I’ve done nearly everything I could to try and get out from under that debt so that I could leave this industry and build a new life, doing something more therapeutic, supportive, and far-removed from a cut-throat, macho environment. After 10 years, I finally have to accept that I am likely to fail in that endeavour. At greater than 7.5 percent interest, I cannot get out fast enough to save myself financially and emotionally. I have to chose one or the other. Either irrecoverable financial ruin, by defaulting on debt I can’t discharge in bankruptcy, that has limited forgiveness, and retraining for a lower-paid position which won’t even cover half the interest; or risking a terminal breakdown whilst attempting to function in an environment which became unbearable before I even got the second diploma in my hand.

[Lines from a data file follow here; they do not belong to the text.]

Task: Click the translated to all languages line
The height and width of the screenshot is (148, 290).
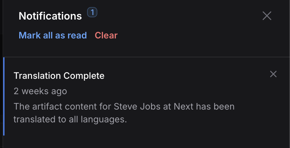Action: [x=70, y=120]
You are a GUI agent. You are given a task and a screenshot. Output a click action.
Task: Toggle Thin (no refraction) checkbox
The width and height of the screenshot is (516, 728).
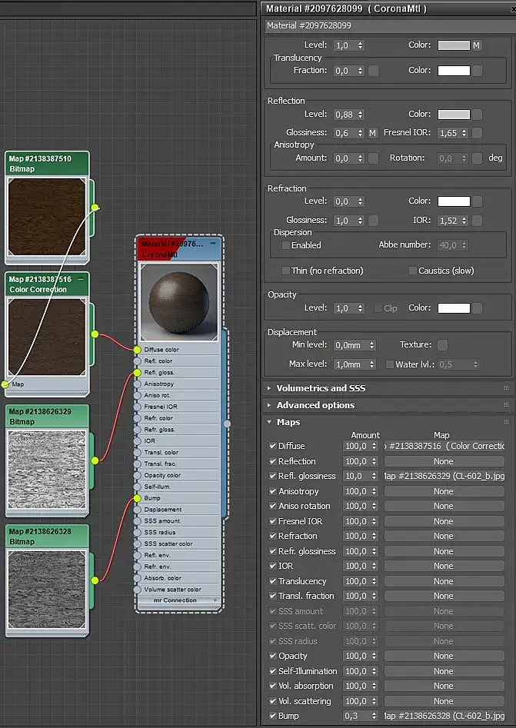coord(286,271)
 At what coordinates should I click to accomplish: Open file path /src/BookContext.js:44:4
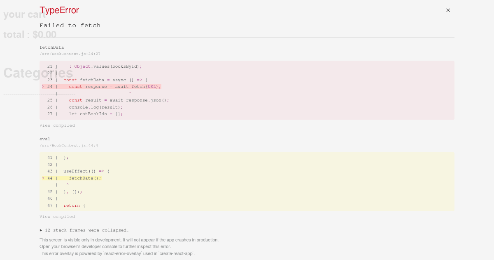pos(69,146)
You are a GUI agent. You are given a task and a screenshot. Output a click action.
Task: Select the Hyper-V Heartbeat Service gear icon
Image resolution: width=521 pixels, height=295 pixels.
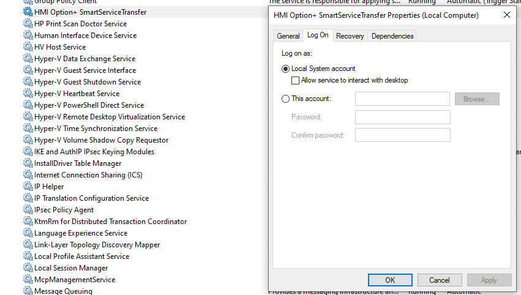[x=28, y=94]
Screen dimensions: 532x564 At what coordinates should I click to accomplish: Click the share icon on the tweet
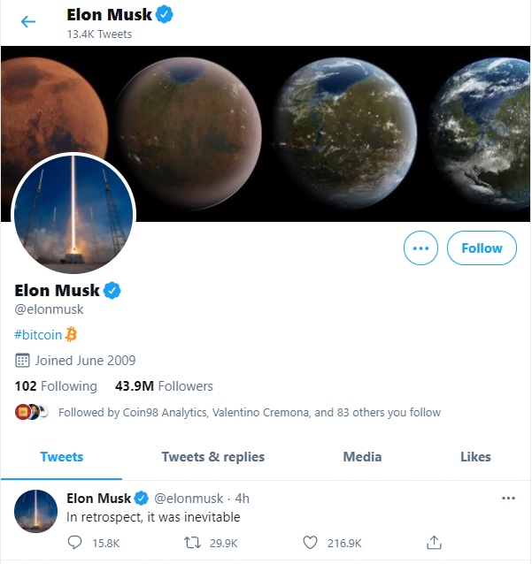coord(434,541)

This is a message for those of you taking on massive debt to launch yourself into your chosen field, with the hope of a bright and shiny future. Please remember, that there are things that may happen which are entirely outside your control. The behavior of others is outside your control. Global financial realignments are outside your control. Rapidly increasing automation and shifting employment landscapes are outside your control. While how you handle those situations is entirely up to you, sometimes—for whatever reason—your choices for remedial action may be limited. Your future has no guarantees—it’s always a risk. Having debt which is stripped of considerable consumer protections, with interest rates at the mercy of a chaotic Congress, and which is leveraged on the expectation of a salary of a previous generation which the following may never achieve, just adds to that risk. I hope you heed this as a warning, so that what has become a nightmare for me and many others in my generation does not turn into a nightmare for you too.

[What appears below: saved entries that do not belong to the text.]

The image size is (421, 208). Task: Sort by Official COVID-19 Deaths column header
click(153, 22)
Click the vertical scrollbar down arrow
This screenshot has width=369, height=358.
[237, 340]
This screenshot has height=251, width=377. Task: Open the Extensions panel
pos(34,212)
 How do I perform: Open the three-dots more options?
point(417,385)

Be very careful about taking on debt to get an education that may or may not pay your way for the foreseeable future. Federal loans, while better than private ones, are terrible traps in their current state, and a devastating financial mechanism which has obliterated the future for many in my generation who were foolish enough to believe the advice we were given by our parents: “It’s the best debt you’ll ever have.” They were wrong; it’s the worst. It’s the only debt you can never, ever, escape. Not all women can leverage their gender into a nine-million-dollar a year salary—for some of us it will be a devastating financial liability.